** Start RECORDS FOR THIS EXERCISE **

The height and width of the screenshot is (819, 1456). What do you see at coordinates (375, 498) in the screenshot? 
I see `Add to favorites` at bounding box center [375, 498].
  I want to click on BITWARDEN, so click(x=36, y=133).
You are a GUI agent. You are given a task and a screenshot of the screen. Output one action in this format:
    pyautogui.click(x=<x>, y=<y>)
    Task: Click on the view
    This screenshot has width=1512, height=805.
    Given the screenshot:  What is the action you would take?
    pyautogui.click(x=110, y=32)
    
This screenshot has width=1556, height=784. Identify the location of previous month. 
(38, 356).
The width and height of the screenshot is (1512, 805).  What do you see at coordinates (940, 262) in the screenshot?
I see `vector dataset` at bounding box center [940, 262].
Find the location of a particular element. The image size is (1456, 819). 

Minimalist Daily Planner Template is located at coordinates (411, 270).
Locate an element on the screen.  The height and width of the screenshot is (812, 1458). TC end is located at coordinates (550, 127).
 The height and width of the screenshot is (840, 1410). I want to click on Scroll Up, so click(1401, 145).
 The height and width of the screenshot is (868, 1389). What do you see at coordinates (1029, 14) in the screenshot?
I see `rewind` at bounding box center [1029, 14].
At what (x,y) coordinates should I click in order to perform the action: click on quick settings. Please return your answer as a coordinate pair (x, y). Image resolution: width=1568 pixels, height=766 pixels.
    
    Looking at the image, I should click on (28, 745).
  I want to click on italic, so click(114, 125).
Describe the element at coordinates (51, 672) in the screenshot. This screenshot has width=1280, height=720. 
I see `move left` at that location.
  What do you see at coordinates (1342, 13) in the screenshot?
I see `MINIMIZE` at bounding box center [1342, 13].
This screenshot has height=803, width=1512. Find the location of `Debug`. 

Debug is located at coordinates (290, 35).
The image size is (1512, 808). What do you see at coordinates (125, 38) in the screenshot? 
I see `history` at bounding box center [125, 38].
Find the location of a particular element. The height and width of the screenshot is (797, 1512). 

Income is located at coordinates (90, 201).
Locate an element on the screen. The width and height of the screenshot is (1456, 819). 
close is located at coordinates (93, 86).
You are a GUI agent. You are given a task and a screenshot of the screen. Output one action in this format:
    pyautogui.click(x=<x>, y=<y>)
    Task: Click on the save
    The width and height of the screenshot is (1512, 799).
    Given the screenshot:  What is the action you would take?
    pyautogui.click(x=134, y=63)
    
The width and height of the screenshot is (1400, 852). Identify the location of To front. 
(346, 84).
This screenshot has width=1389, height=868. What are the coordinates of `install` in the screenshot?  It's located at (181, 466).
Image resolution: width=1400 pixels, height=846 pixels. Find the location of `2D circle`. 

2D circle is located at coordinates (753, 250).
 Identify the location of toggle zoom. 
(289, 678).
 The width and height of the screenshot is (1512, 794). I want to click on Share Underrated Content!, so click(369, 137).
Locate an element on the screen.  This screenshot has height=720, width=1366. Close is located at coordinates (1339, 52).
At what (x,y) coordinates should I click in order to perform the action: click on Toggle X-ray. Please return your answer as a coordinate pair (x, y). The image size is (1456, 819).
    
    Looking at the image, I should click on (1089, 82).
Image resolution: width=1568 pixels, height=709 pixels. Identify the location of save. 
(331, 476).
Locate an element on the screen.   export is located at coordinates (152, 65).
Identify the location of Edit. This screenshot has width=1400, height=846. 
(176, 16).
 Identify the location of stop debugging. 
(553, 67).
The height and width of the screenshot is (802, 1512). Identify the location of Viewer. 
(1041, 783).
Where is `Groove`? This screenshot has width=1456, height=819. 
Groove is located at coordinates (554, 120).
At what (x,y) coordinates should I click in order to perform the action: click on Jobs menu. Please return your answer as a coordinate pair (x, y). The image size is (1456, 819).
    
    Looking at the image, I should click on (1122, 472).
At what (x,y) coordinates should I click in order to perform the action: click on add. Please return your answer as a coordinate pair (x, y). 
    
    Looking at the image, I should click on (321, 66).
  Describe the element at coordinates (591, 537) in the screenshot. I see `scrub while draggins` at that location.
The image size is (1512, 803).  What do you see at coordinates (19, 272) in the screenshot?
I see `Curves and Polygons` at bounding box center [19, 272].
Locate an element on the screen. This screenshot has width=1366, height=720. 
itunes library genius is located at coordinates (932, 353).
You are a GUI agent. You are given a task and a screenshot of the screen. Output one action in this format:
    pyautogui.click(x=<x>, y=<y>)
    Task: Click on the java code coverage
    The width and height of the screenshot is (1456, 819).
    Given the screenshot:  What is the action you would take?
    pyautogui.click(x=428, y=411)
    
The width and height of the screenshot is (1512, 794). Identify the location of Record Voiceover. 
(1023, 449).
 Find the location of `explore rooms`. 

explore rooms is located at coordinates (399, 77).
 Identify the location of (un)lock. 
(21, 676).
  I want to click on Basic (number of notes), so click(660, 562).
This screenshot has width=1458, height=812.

** End RECORDS FOR THIS EXERCISE **

## WHAT YOU WILL DO
Recast all of the data above as a Markdown table with two columns, Row and Line. Number each line in order, and leave out blank lines.

## EXERCISE ANSWER
| Row | Line |
|---|---|
| 1 | The height and width of the screenshot is (819, 1456). What do you see at coordinates (375, 498) in the screenshot?  |
| 2 | I see `Add to favorites` at bounding box center [375, 498]. |
| 3 |   I want to click on BITWARDEN, so click(x=36, y=133). |
| 4 | You are a GUI agent. You are given a task and a screenshot of the screen. Output one action in this format: |
| 5 |     pyautogui.click(x=<x>, y=<y>) |
| 6 |     Task: Click on the view |
| 7 |     This screenshot has width=1512, height=805. |
| 8 |     Given the screenshot:  What is the action you would take? |
| 9 |     pyautogui.click(x=110, y=32) |
| 10 | This screenshot has width=1556, height=784. Identify the location of previous month.  |
| 11 | (38, 356). |
| 12 | The width and height of the screenshot is (1512, 805).  What do you see at coordinates (940, 262) in the screenshot? |
| 13 | I see `vector dataset` at bounding box center [940, 262]. |
| 14 | Find the location of a particular element. The image size is (1456, 819).  |
| 15 | Minimalist Daily Planner Template is located at coordinates (411, 270). |
| 16 | Locate an element on the screen.  The height and width of the screenshot is (812, 1458). TC end is located at coordinates (550, 127). |
| 17 |  The height and width of the screenshot is (840, 1410). I want to click on Scroll Up, so click(1401, 145). |
| 18 |  The height and width of the screenshot is (868, 1389). What do you see at coordinates (1029, 14) in the screenshot? |
| 19 | I see `rewind` at bounding box center [1029, 14]. |
| 20 | At what (x,y) coordinates should I click in order to perform the action: click on quick settings. Please return your answer as a coordinate pair (x, y). Image resolution: width=1568 pixels, height=766 pixels. |
| 21 |     Looking at the image, I should click on (28, 745). |
| 22 |   I want to click on italic, so click(114, 125). |
| 23 | Describe the element at coordinates (51, 672) in the screenshot. This screenshot has width=1280, height=720.  |
| 24 | I see `move left` at that location. |
| 25 |   What do you see at coordinates (1342, 13) in the screenshot? |
| 26 | I see `MINIMIZE` at bounding box center [1342, 13]. |
| 27 | This screenshot has height=803, width=1512. Find the location of `Debug`.  |
| 28 | Debug is located at coordinates (290, 35). |
| 29 | The image size is (1512, 808). What do you see at coordinates (125, 38) in the screenshot?  |
| 30 | I see `history` at bounding box center [125, 38]. |
| 31 | Find the location of a particular element. The height and width of the screenshot is (797, 1512).  |
| 32 | Income is located at coordinates (90, 201). |
| 33 | Locate an element on the screen. The width and height of the screenshot is (1456, 819).  |
| 34 | close is located at coordinates (93, 86). |
| 35 | You are a GUI agent. You are given a task and a screenshot of the screen. Output one action in this format: |
| 36 |     pyautogui.click(x=<x>, y=<y>) |
| 37 |     Task: Click on the save |
| 38 |     The width and height of the screenshot is (1512, 799). |
| 39 |     Given the screenshot:  What is the action you would take? |
| 40 |     pyautogui.click(x=134, y=63) |
| 41 | The width and height of the screenshot is (1400, 852). Identify the location of To front.  |
| 42 | (346, 84). |
| 43 | This screenshot has width=1389, height=868. What are the coordinates of `install` in the screenshot?  It's located at (181, 466). |
| 44 | Image resolution: width=1400 pixels, height=846 pixels. Find the location of `2D circle`.  |
| 45 | 2D circle is located at coordinates (753, 250). |
| 46 |  Identify the location of toggle zoom.  |
| 47 | (289, 678). |
| 48 |  The width and height of the screenshot is (1512, 794). I want to click on Share Underrated Content!, so click(369, 137). |
| 49 | Locate an element on the screen.  This screenshot has height=720, width=1366. Close is located at coordinates (1339, 52). |
| 50 | At what (x,y) coordinates should I click in order to perform the action: click on Toggle X-ray. Please return your answer as a coordinate pair (x, y). The image size is (1456, 819). |
| 51 |     Looking at the image, I should click on (1089, 82). |
| 52 | Image resolution: width=1568 pixels, height=709 pixels. Identify the location of save.  |
| 53 | (331, 476). |
| 54 | Locate an element on the screen.   export is located at coordinates (152, 65). |
| 55 | Identify the location of Edit. This screenshot has width=1400, height=846.  |
| 56 | (176, 16). |
| 57 |  Identify the location of stop debugging.  |
| 58 | (553, 67). |
| 59 | The height and width of the screenshot is (802, 1512). Identify the location of Viewer.  |
| 60 | (1041, 783). |
| 61 | Where is `Groove`? This screenshot has width=1456, height=819.  |
| 62 | Groove is located at coordinates (554, 120). |
| 63 | At what (x,y) coordinates should I click in order to perform the action: click on Jobs menu. Please return your answer as a coordinate pair (x, y). The image size is (1456, 819). |
| 64 |     Looking at the image, I should click on (1122, 472). |
| 65 | At what (x,y) coordinates should I click in order to perform the action: click on add. Please return your answer as a coordinate pair (x, y).  |
| 66 |     Looking at the image, I should click on (321, 66). |
| 67 |   Describe the element at coordinates (591, 537) in the screenshot. I see `scrub while draggins` at that location. |
| 68 | The image size is (1512, 803).  What do you see at coordinates (19, 272) in the screenshot? |
| 69 | I see `Curves and Polygons` at bounding box center [19, 272]. |
| 70 | Locate an element on the screen. This screenshot has width=1366, height=720.  |
| 71 | itunes library genius is located at coordinates (932, 353). |
| 72 | You are a GUI agent. You are given a task and a screenshot of the screen. Output one action in this format: |
| 73 |     pyautogui.click(x=<x>, y=<y>) |
| 74 |     Task: Click on the java code coverage |
| 75 |     The width and height of the screenshot is (1456, 819). |
| 76 |     Given the screenshot:  What is the action you would take? |
| 77 |     pyautogui.click(x=428, y=411) |
| 78 | The width and height of the screenshot is (1512, 794). Identify the location of Record Voiceover.  |
| 79 | (1023, 449). |
| 80 |  Find the location of `explore rooms`.  |
| 81 | explore rooms is located at coordinates (399, 77). |
| 82 |  Identify the location of (un)lock.  |
| 83 | (21, 676). |
| 84 |   I want to click on Basic (number of notes), so click(660, 562). |
| 85 | This screenshot has width=1458, height=812. |